Hemmed In
[Wheeler-Kohn House (1870) Otis L. Wheelock, architect /Images & Artwork: designslinger]
We've spent the past couple of days talking about the aftermath of the October, 1871
Chicago Fire and posted pics of two buildings constructed right after the devastating conflagration that are still standing in the city 136 years later. The Calvin T. Wheeler mansion is a survivor of that era but was built a year before the fire in 1870 and survived because it happened to have been located in a part of town south and east of the fire's start which then burned north, away from Wheeler's Calumet Avenue house.
[Kohn House (1870/1885) /Images & Artwork: designslinger]
When Wheeler asked architect Otis Wheelock to design a home for him on Calumet the
street was a pathway cut through sand. The area was primarily vacant, with grass-filled lots comprising the soon-to-be very posh Prairie Avenue residential district when Wheeler decided to build his house, and the architect produced a pretty straight-forward Second Empire design, which was popular at the time. Wheeler didn't stay long and left the neighborhood in 1874 when he sold the home to Joseph Kohn who owned a successful wholesale clothing business with his brothers.

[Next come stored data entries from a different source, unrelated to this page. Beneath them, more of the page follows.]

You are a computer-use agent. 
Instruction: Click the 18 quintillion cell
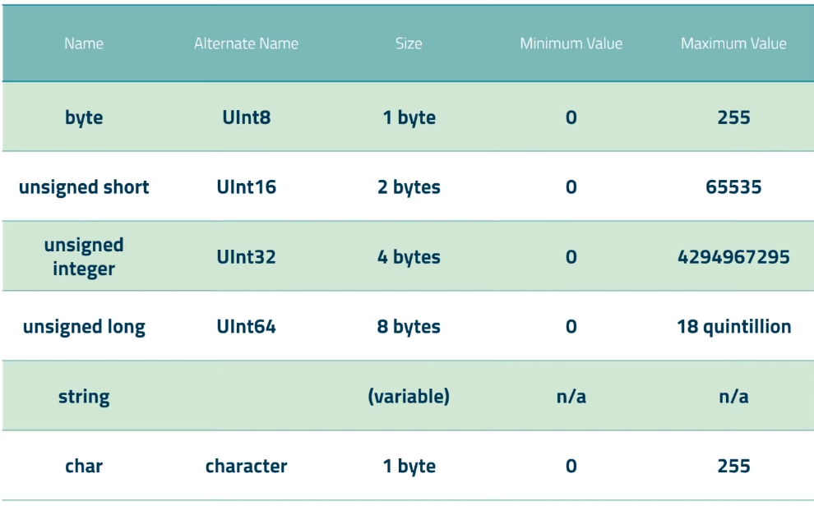pyautogui.click(x=733, y=325)
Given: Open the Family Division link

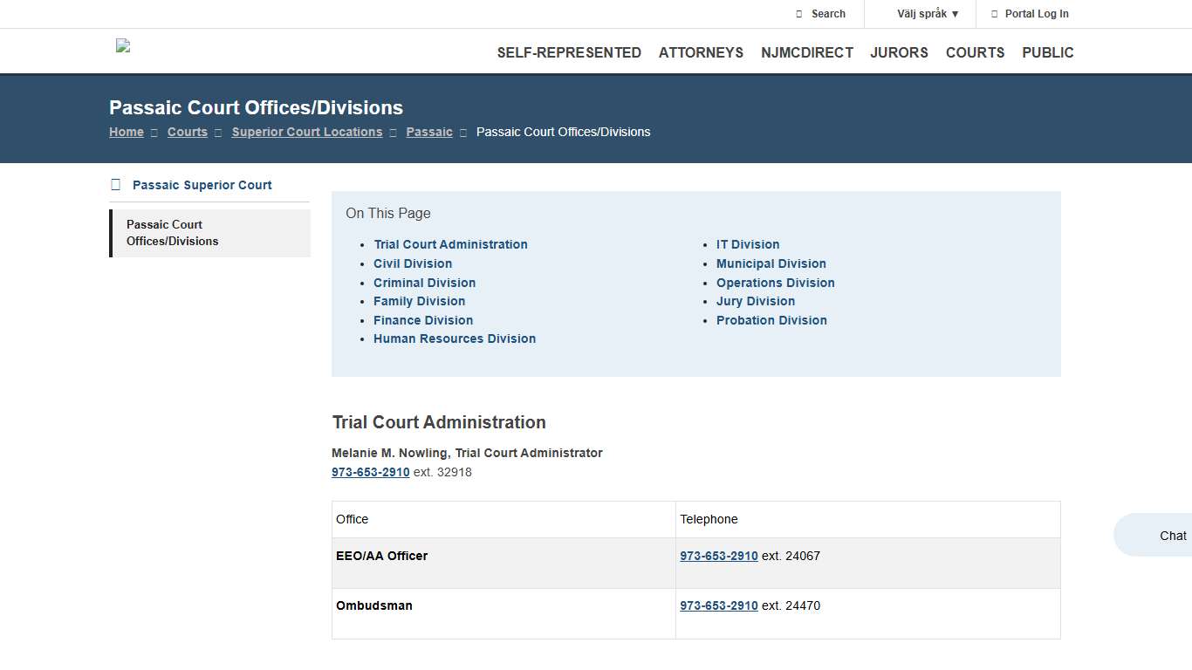Looking at the screenshot, I should click(x=419, y=301).
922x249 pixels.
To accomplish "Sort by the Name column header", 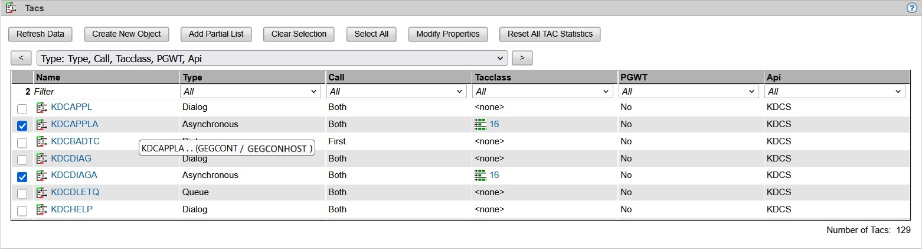I will click(x=48, y=77).
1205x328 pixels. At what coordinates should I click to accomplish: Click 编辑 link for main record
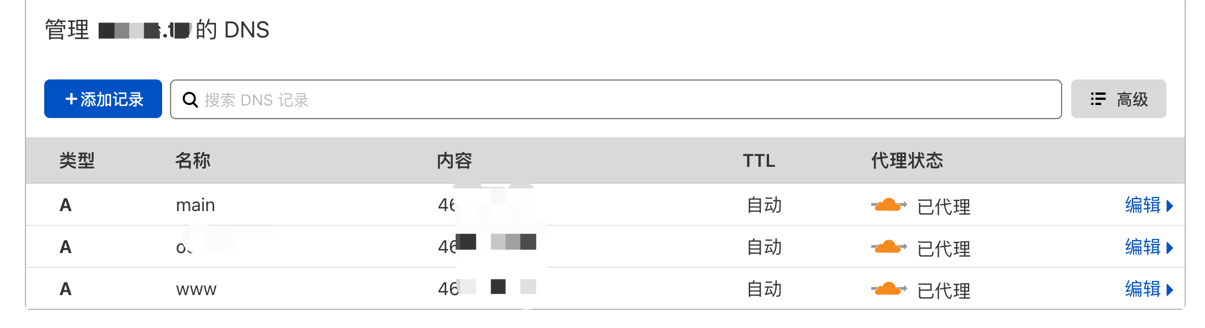[1143, 205]
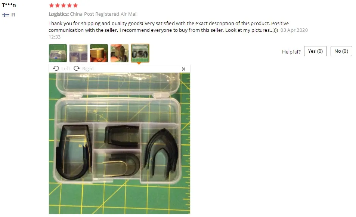The height and width of the screenshot is (217, 356).
Task: Click the first red rating star
Action: point(52,5)
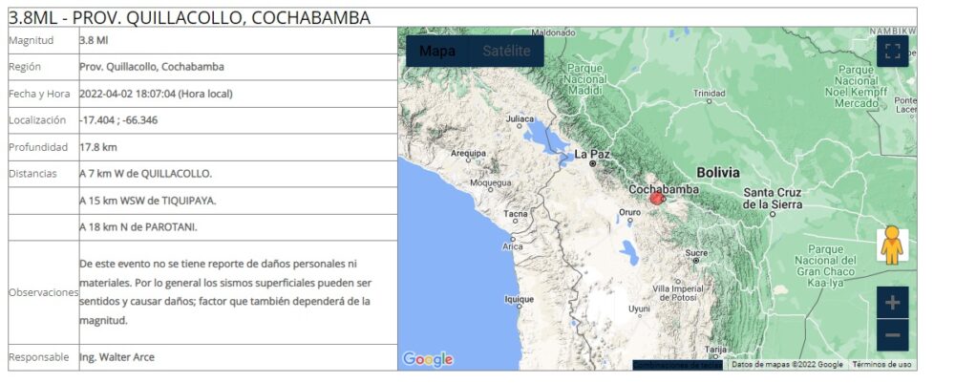Viewport: 955px width, 383px height.
Task: Open the Términos de uso link
Action: (x=881, y=364)
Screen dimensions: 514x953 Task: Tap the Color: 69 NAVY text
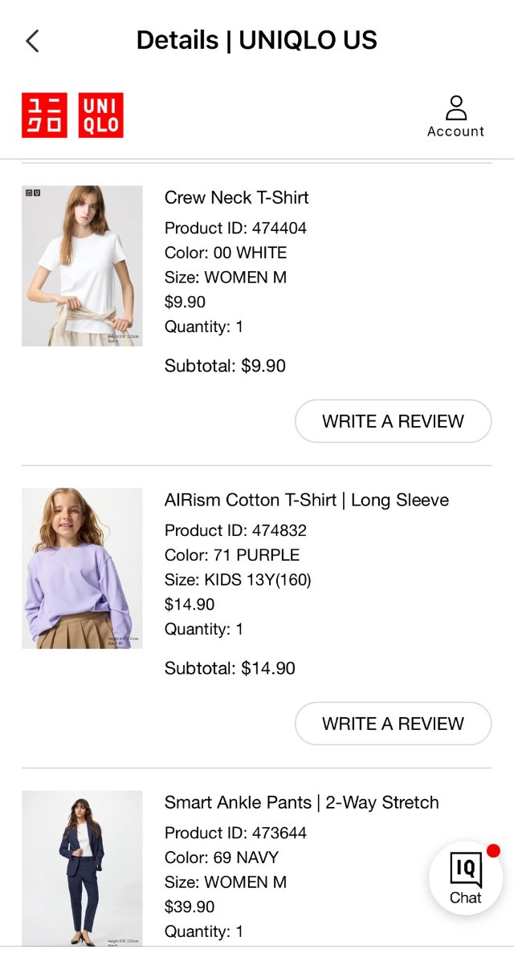222,858
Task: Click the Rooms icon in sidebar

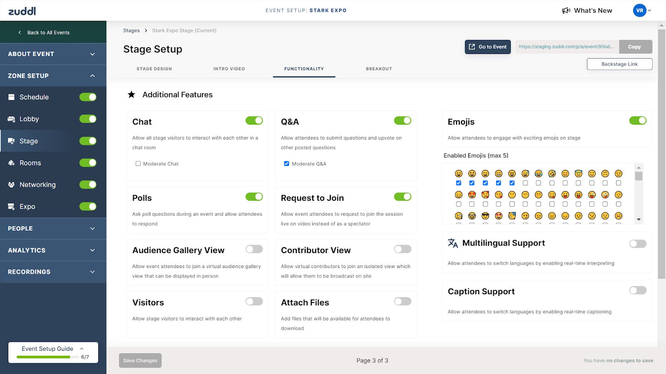Action: coord(11,163)
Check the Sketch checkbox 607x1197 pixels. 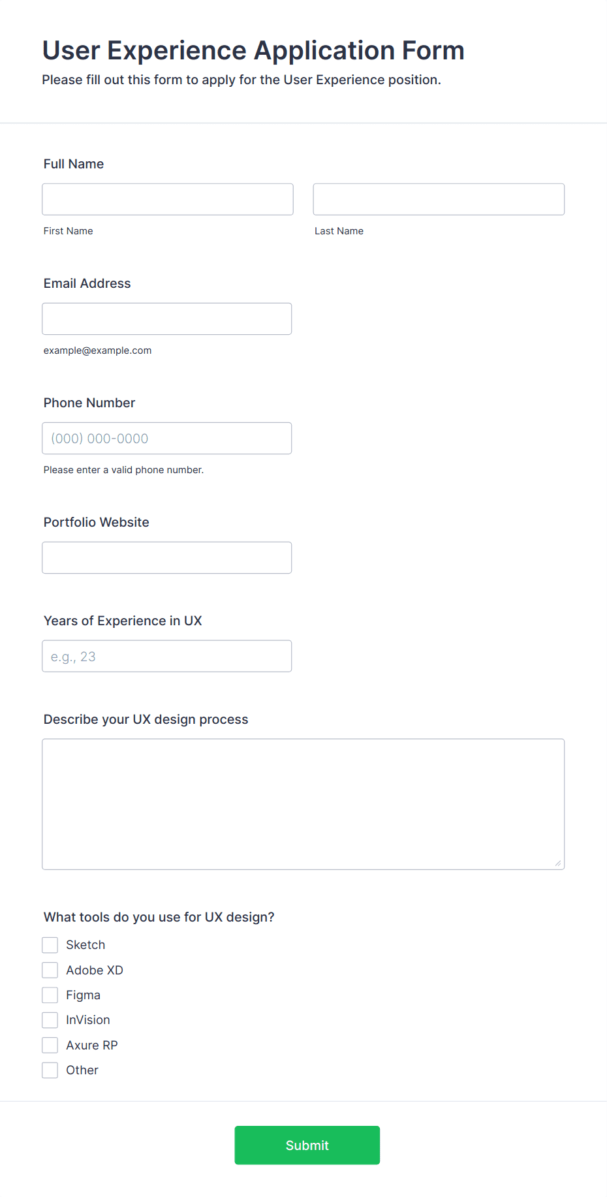point(50,945)
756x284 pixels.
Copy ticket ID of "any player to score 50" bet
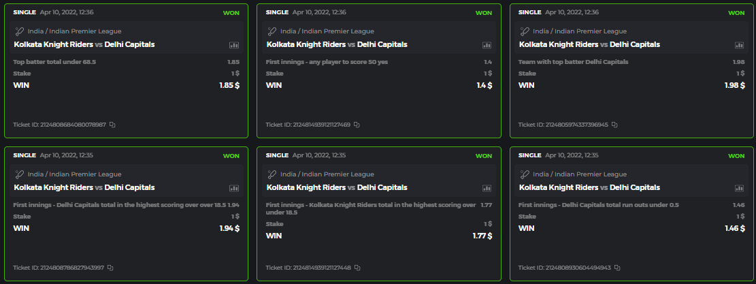(x=357, y=125)
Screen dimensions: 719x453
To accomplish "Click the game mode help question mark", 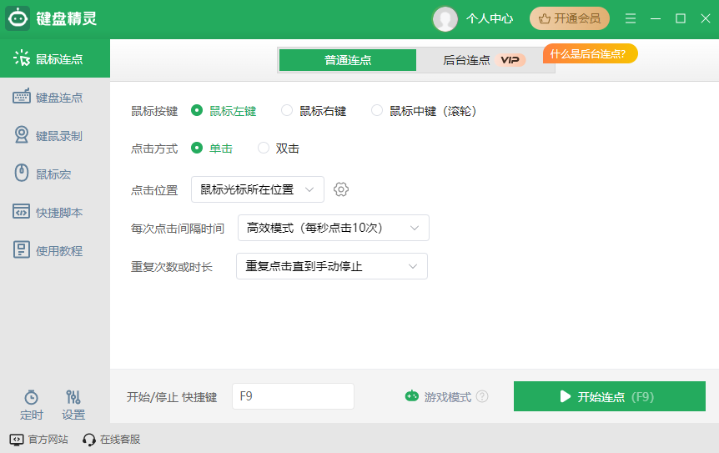I will coord(482,397).
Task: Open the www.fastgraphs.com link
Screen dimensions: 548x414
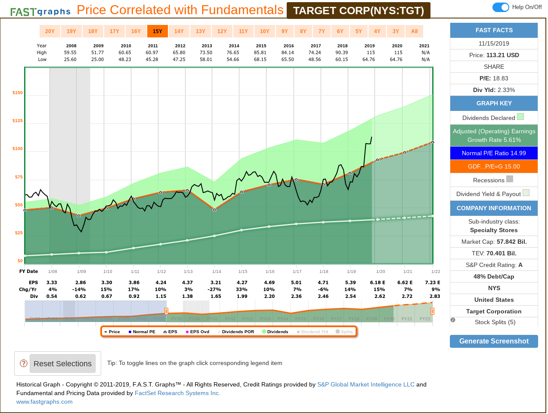Action: pyautogui.click(x=44, y=402)
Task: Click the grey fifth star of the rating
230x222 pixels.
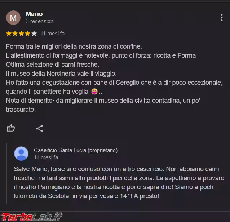Action: click(x=34, y=34)
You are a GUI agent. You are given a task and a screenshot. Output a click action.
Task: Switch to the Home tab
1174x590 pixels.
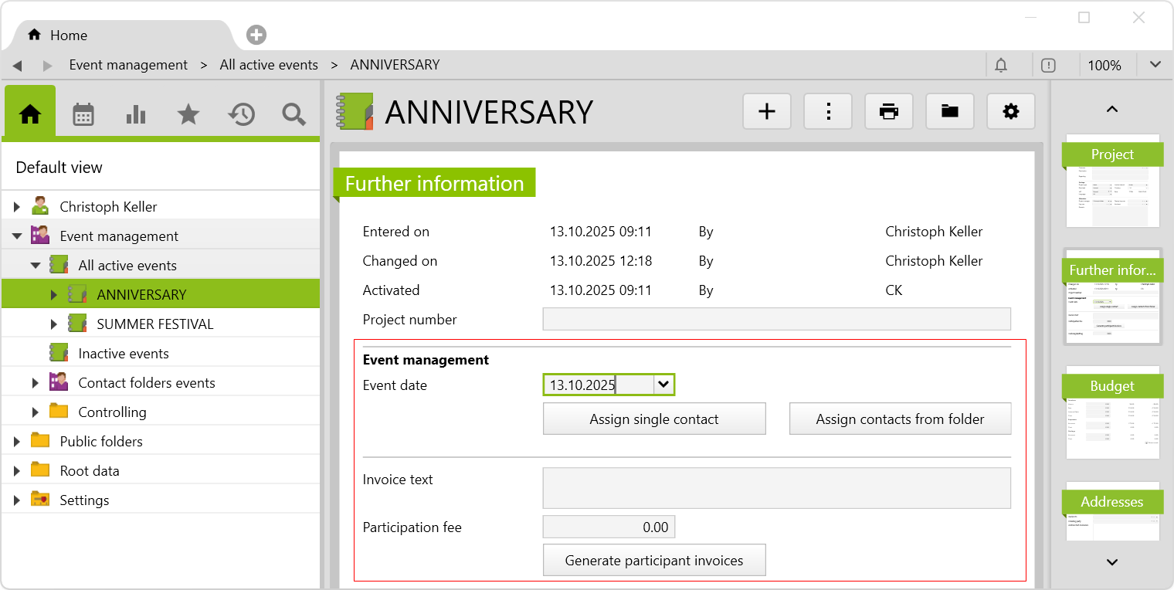click(x=68, y=36)
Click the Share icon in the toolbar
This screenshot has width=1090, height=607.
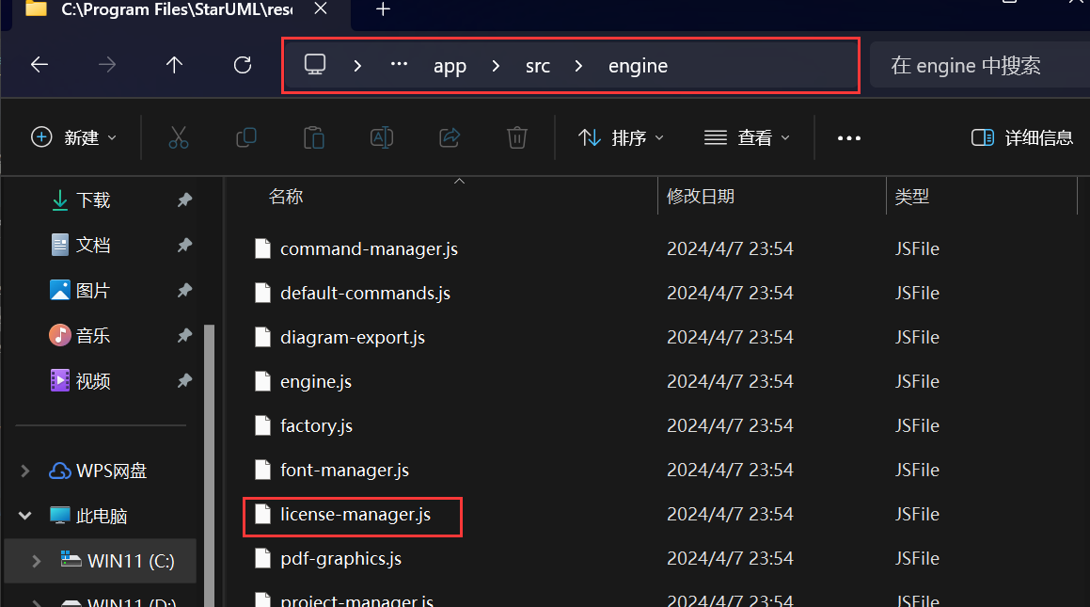coord(450,137)
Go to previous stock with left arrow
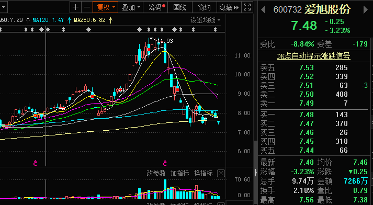 [x=263, y=10]

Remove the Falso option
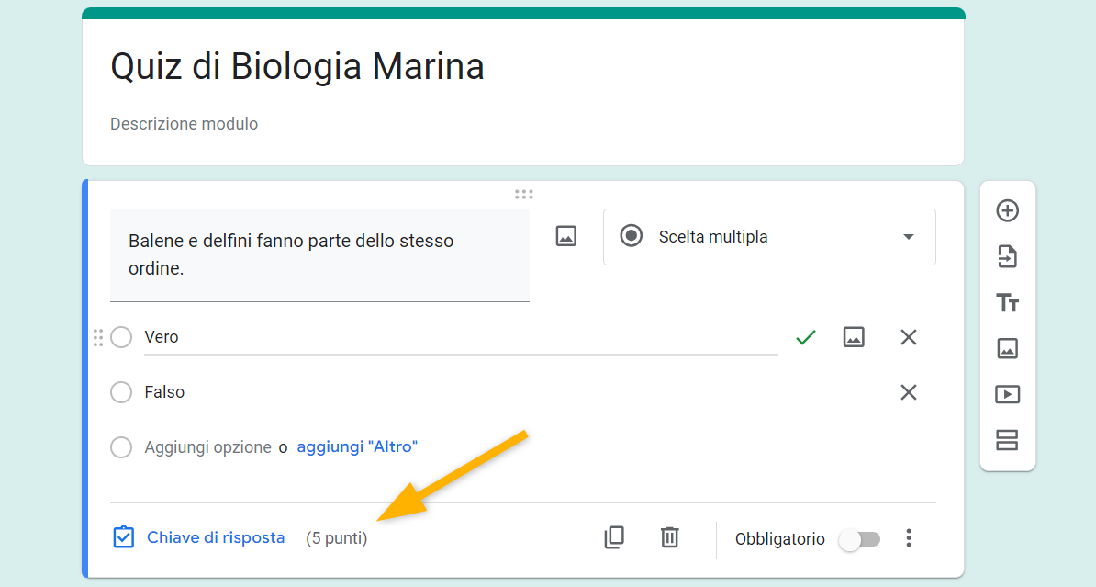(x=909, y=392)
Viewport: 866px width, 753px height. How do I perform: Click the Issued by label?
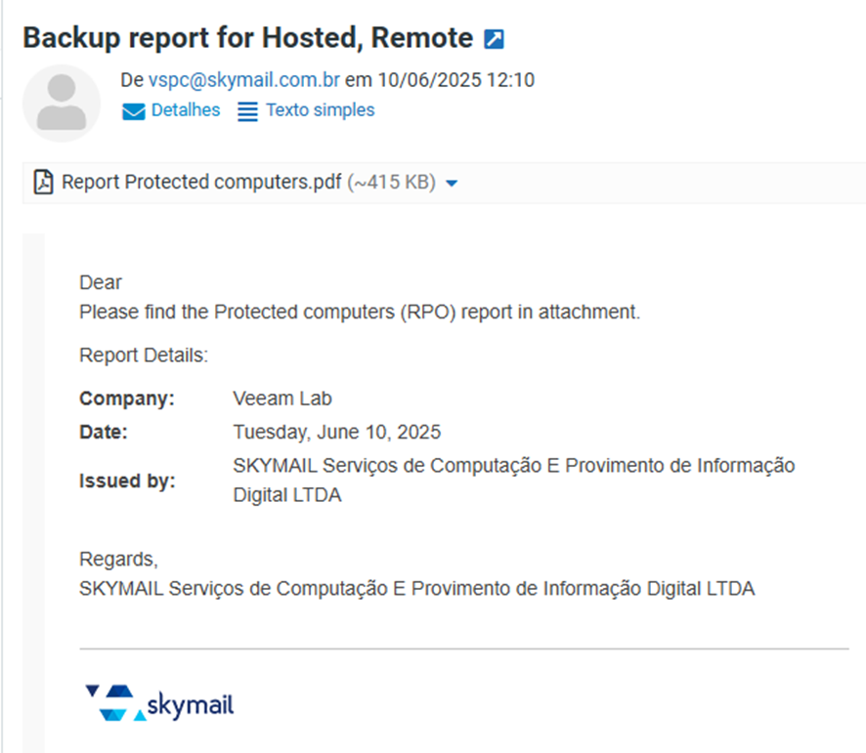[127, 481]
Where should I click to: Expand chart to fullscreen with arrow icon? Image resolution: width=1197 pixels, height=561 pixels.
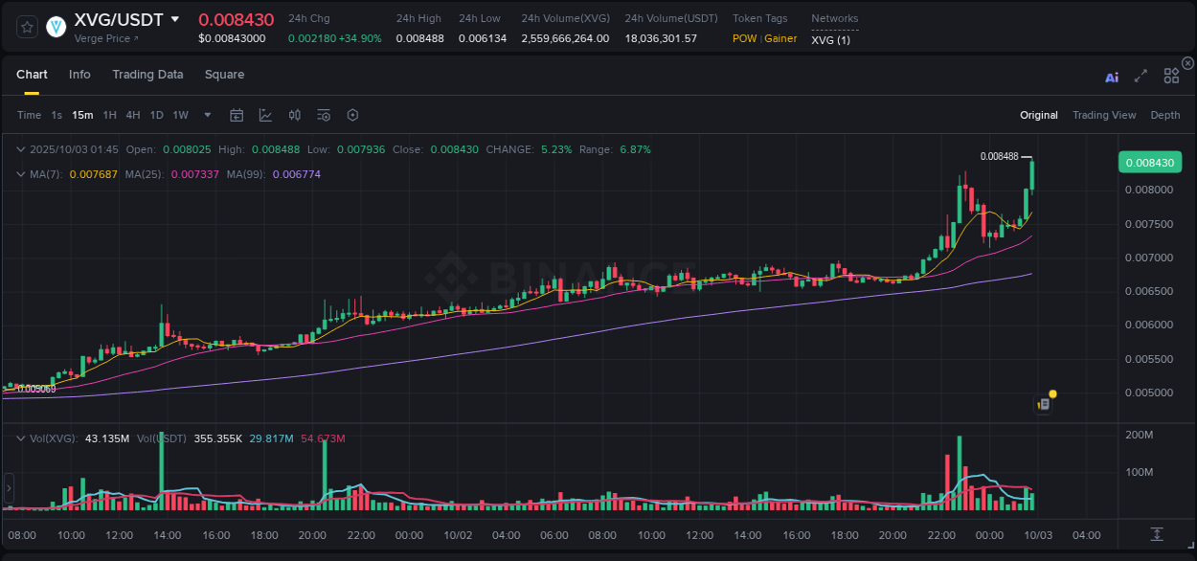[x=1140, y=76]
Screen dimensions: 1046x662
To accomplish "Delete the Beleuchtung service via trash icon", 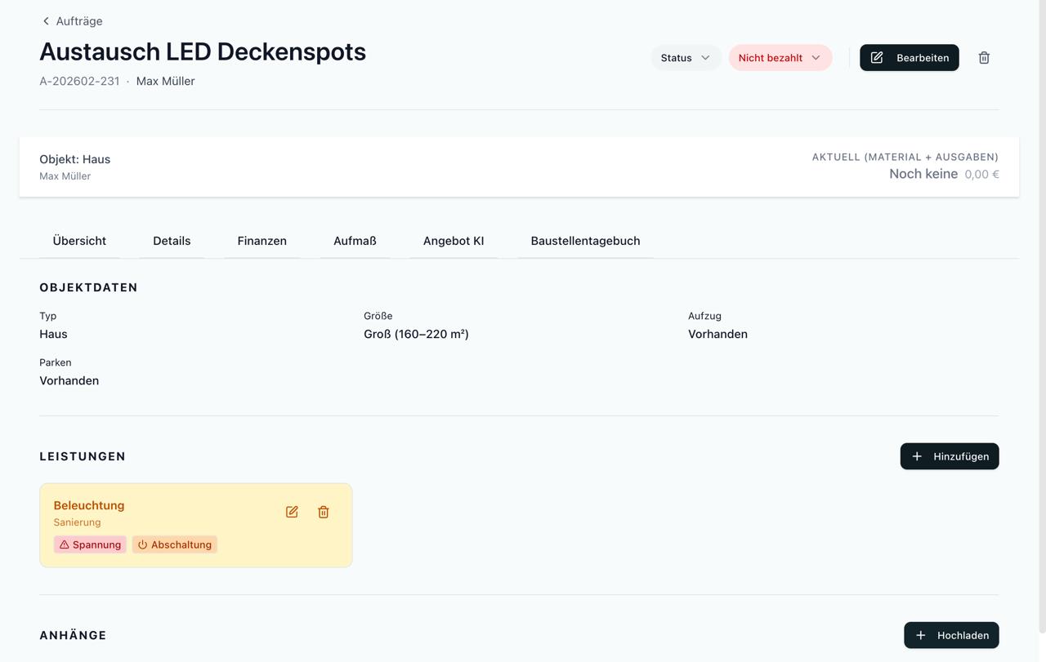I will pyautogui.click(x=324, y=512).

By that time the merchants and industrialists who would put Chicago on the map in the late 19th and early 20th century were building their large homes on the adjoining blocks. After a decade of big changes in the neighborhood, Kohn decided that Wheelock's Victorian wasn't quite in keeping with the scale of the neighboring houses so the clothing merchant commissioned an addition to the house which consisted of a large bay window and elaborate wood porch to enhance the front facade.
[Wheeler Mansion, 2020 S. Calumet Avenue, Chicago /Images & Artwork: designslinger]
I still find it amazing that this neighborhood, which once had one of the largest
concentrations of wealth in this country living within its borders, would change so quickly. By 1910 when the widowed Mrs. Kohn left Calumet Avenue, the lots across the street, which had been vacant for years and provided a view of Lake Michigan, now contained a building housing the Buick Motor Company and another for the National Chemical Company. It was the beginning of the end for the elite community and their expansive and richly decorated mansions. By 1920, when this large factory building was built next door to the Kohn house, the mansion had become the home of a printing press operation and eventually the headquarters of the Murray Egg and Butter Company's office and storage warehouse. By the 1960s, the old house was one of only a handful of original mansions still standing in the former mansion-packed neighborhood, now hemmed in by manufacturing plants.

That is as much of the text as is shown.